Karl Nolle, MdL

Lausitzer Rundschau, 10.10.2001

Neuer Streit in Paunsdorf-Affäre

Frau des Regierungschefs bestreitet Vorwürfe
 
DRESDEN. Die Staatskanzlei reagierte ungewöhnlich gereizt: Es reicht überschrieb das Herrschaftshaus von Ministerpräsident Kurt Biedenkopf (CDU) eine Presseerklärung zu den neuen Vorwürfen im Fall Paunsdorf-Center. Die Bild-Zeitung hatte am Wochenende berichtet, dass First Lady Ingrid Biedenkopf möglicherweise finanziell an der umstrittenen Behördenimmobilie am Leipziger Stadtrand beteiligt sei. Von einer Summe von vier bis fünf Millionen Mark sei die Rede.

Als Zeuge dient der frühere Chef des Liegenschaftsamtes Norbert Steiner (die RUNDSCHAU berichtete). Seines Wissens nach sei Frau Biedenkopf stille Gesellschafterin an dem Projekt gewesen. Dies habe er von Vorgesetzten aus dem Finanzministerium erfahren, sagt Steiner. Ähnlich hatte er sich schon Anfang 1997 vor der Staatsanwaltschaft geäußert.

Solche Gerüchte machen seit langem in Dresden die Runde und gehören auch zum Gegenstand des Landtags-Untersuchungsausschusses. Schließlich hat ausgerechnet Biedenkopfs Duz-Freund Heinz Barth die Immobilie errichtet und dabei die intensive Unterstützung des Ministerpräsidenten genossen.

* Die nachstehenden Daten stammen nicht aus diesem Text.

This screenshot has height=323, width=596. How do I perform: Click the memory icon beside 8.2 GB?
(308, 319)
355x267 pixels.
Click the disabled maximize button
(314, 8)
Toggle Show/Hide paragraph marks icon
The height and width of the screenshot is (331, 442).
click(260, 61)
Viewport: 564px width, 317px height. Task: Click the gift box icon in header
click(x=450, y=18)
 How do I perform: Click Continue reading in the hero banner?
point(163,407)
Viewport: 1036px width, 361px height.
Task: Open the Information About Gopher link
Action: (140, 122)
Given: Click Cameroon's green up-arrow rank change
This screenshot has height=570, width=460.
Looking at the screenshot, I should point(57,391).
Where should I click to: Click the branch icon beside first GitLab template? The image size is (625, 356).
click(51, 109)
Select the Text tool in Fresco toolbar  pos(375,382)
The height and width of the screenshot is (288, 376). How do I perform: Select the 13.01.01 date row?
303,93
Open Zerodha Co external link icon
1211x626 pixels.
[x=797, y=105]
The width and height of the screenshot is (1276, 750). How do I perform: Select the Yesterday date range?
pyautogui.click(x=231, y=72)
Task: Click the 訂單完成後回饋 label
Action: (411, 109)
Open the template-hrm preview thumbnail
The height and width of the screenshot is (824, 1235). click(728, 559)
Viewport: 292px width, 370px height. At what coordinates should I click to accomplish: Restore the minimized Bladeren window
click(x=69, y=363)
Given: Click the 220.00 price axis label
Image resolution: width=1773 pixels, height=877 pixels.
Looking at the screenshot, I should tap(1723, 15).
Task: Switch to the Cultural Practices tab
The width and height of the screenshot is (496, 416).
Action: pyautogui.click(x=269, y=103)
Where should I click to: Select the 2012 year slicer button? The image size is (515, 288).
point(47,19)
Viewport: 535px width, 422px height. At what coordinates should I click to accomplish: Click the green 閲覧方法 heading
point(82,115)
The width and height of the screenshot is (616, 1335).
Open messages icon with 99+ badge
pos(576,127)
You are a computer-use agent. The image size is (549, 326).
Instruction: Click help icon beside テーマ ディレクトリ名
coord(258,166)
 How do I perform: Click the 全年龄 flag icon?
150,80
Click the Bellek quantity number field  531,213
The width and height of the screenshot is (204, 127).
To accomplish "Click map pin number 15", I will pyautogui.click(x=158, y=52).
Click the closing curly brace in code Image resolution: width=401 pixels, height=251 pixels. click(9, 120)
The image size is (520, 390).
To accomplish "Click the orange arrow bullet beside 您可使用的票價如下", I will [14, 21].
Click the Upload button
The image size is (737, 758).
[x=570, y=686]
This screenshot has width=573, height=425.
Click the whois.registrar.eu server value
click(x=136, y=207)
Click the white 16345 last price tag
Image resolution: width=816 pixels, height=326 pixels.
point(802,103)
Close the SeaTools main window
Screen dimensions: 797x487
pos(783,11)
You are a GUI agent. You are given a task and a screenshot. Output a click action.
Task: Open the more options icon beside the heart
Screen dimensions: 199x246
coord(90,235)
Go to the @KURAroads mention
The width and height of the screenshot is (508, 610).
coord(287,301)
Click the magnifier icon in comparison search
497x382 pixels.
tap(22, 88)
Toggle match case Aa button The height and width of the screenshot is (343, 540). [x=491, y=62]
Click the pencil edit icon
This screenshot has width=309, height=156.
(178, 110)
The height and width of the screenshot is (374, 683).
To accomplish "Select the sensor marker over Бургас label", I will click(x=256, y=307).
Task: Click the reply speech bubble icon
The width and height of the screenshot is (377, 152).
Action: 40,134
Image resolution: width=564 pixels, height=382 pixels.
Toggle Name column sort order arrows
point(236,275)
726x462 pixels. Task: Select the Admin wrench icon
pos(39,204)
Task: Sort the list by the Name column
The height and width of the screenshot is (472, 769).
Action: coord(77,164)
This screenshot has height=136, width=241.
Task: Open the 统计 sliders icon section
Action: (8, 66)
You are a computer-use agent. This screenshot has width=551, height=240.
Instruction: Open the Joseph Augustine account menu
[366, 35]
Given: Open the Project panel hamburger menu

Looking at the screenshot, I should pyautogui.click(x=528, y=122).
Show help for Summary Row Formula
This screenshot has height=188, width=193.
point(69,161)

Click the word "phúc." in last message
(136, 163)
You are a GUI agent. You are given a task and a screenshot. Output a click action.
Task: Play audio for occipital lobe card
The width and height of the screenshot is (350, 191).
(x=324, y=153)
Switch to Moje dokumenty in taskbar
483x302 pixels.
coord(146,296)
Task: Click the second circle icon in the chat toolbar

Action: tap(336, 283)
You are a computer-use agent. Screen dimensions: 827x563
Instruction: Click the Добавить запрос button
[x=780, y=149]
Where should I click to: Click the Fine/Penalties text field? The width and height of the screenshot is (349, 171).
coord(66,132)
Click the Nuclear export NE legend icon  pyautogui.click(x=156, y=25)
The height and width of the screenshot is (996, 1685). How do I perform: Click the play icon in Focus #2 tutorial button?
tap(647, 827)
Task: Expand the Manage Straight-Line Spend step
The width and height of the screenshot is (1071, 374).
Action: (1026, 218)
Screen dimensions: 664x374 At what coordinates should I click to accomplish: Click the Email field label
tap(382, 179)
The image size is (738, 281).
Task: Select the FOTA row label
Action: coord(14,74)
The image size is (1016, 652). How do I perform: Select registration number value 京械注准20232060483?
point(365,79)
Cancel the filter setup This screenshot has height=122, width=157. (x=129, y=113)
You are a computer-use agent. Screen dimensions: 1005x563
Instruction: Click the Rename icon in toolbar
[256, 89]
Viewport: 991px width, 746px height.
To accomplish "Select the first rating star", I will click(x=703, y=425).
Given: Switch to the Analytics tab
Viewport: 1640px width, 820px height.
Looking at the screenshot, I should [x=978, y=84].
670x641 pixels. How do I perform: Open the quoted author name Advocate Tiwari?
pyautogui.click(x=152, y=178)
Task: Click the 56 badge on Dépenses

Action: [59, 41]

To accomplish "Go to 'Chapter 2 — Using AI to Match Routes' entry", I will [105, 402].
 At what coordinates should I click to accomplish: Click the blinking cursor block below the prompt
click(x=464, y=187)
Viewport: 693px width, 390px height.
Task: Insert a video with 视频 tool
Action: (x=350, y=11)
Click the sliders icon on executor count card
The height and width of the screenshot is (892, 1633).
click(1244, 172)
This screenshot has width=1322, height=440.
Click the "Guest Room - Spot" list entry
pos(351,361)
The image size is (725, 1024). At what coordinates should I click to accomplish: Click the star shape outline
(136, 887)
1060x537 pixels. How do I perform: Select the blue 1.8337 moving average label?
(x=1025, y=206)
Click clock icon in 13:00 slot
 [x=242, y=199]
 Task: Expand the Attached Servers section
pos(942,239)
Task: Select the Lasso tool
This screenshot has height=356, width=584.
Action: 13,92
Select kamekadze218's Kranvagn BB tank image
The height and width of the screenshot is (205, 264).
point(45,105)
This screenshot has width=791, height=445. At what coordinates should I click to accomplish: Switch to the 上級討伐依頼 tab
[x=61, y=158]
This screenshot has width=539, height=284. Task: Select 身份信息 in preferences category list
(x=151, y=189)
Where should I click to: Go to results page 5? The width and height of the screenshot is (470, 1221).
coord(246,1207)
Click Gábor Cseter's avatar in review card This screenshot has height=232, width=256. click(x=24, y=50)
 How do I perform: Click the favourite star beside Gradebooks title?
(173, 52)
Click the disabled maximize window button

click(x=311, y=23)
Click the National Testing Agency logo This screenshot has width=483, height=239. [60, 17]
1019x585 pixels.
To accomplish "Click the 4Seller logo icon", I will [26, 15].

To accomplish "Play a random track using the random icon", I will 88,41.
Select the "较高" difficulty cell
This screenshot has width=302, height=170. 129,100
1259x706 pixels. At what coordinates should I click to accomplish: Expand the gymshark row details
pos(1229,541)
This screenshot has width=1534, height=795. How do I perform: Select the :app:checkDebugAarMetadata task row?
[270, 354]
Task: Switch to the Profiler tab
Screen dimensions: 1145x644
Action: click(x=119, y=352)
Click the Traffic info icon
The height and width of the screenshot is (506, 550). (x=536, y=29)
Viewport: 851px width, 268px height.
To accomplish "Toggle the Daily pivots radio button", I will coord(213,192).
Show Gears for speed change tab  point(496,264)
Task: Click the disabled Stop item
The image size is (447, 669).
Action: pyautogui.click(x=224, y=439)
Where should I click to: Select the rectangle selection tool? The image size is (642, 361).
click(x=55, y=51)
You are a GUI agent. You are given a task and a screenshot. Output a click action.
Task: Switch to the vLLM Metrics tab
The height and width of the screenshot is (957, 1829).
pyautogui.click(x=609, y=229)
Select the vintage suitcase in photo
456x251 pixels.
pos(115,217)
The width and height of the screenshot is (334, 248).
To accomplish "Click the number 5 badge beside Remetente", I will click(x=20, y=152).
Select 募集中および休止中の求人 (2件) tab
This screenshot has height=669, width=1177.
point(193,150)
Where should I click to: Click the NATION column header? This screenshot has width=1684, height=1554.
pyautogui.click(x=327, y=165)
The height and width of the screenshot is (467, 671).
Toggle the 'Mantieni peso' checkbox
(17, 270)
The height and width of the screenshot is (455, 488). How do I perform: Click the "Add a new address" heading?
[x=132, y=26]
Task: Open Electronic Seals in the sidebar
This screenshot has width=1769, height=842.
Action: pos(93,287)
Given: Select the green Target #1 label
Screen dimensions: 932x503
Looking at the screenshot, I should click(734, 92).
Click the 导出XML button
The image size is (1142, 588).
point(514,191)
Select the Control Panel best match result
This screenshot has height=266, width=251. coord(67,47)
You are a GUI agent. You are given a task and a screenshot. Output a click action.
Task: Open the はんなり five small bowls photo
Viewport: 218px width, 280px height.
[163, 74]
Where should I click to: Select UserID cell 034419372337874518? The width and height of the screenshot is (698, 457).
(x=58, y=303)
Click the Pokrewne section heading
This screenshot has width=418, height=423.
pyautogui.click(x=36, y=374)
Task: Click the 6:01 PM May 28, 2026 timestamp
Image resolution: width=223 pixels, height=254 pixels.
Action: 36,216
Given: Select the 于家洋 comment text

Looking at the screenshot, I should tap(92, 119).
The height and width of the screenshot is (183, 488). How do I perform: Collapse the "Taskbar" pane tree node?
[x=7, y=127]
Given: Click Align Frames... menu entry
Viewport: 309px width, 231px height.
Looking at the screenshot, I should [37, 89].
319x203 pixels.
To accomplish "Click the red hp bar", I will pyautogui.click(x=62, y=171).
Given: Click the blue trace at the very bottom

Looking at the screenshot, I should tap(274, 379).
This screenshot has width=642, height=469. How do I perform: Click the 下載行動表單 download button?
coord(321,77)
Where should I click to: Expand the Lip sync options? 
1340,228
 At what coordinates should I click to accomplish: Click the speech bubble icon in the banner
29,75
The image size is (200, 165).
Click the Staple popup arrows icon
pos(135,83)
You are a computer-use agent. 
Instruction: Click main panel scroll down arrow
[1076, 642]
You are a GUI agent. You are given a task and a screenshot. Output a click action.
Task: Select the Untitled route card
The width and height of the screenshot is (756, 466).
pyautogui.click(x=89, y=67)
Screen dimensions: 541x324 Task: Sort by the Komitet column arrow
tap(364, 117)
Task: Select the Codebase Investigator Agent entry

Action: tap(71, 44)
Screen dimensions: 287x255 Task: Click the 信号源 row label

Die großzügigen Mietverträge für die dort einquartierten Landesbehörden sollen dem Freistaat nach Berechnungen von SPD und PDS Millionenschäden zufügen. Doch das Ehepaar Biedenkopf machen solche Berichte wütend. Sie schalteten jetzt Anwälte ein, um zivil- und strafrechtliche Schritte gegen Steiner in die Wege zu leiten. Die Behauptung, Frau Biedenkopf sei am Paunsdorf-Zentrum finanziell beteiligt gewesen, sei nachweislich nicht wahr. Steiner könne dafür auch keinerlei Nachweis erbringen. Geprüft wird nun, ob sich Herr Steiner strafbar gemacht hat, indem er beispielsweise den Ministerpräsidenten indirekt der Lüge bezichtigt. Geprüft werden aber auch zivilrechtliche Unterlassungs- und Schadensersatzansprüche, teilte die Staatskanzlei mit.

Steiner gilt der Machtzentrale als unglaubwürdig. Er habe mehrfach widersprüchliche, verquaste und unbelegte Aussagen gemacht, heißt es immer wieder.

Auch die CDU-Fraktion warf sich für die Biedenkopfs in die Bresche. Die Aussagen des Zeugen Steiner seien einfach nicht belastbar, da er bei seiner stundenlangen Vernehmung vor dem Untersuchungsausschuss sehr oft zu gleichen Vorgängen verschiedenartigste Varianten wiedergegeben habe, sagte CDU-Obmann Peter Jahr.

Die PDS-Fraktion forderte unterdessen Frau Biedenkopf auf, binnen 14 Tagen eine eidesstattliche Versicherung abzugeben, in der sie klarstellt, zu keinem Zeitpunkt und in keiner Weise am Paunsdorfer Behördencenter beteiligt gewesen zu sein. Sollte sie eine solche Erklärung nicht abgeben, würde ihre Vernehmung vor dem Untersuchungsausschuss unvermeidlich, droht der PDS-Abgeordnete André Hahn, der nicht an Steiner zweifelt.

Auf eine solche Vernehmung drängt auch SPD-Mann Karl Nolle, der seit langem mit immer neuen Erklärungen und Anfragen Druck auf Biedenkopfs ausübt. Eine eidesstattliche Versicherung wird tatsächlich bald vorliegen.

Frau Biedenkopf müsse eine solche Erklärung aus juristischen Gründen ohnehin abgeben, wenn sie gegen Steiners öffentliche Aussagen vorgehe, erklärte gestern Regierungssprecher Michael Sagurna gegenüber der RUNDSCHAU. Dies habe aber nichts mit dem Drängen der PDS zu tun, betonte er.

Kurt Biedenkopf wollte sich indes gestern nicht zu den Vorgängen äußern und zeigte sich gereizt: Er finde Steiners Behauptung in höchstem Maße geschmacklos. Und, so fügte der Ministerpräsident hinzu: Die SPD sei mit Karl Nolle auf den Hund gekommen.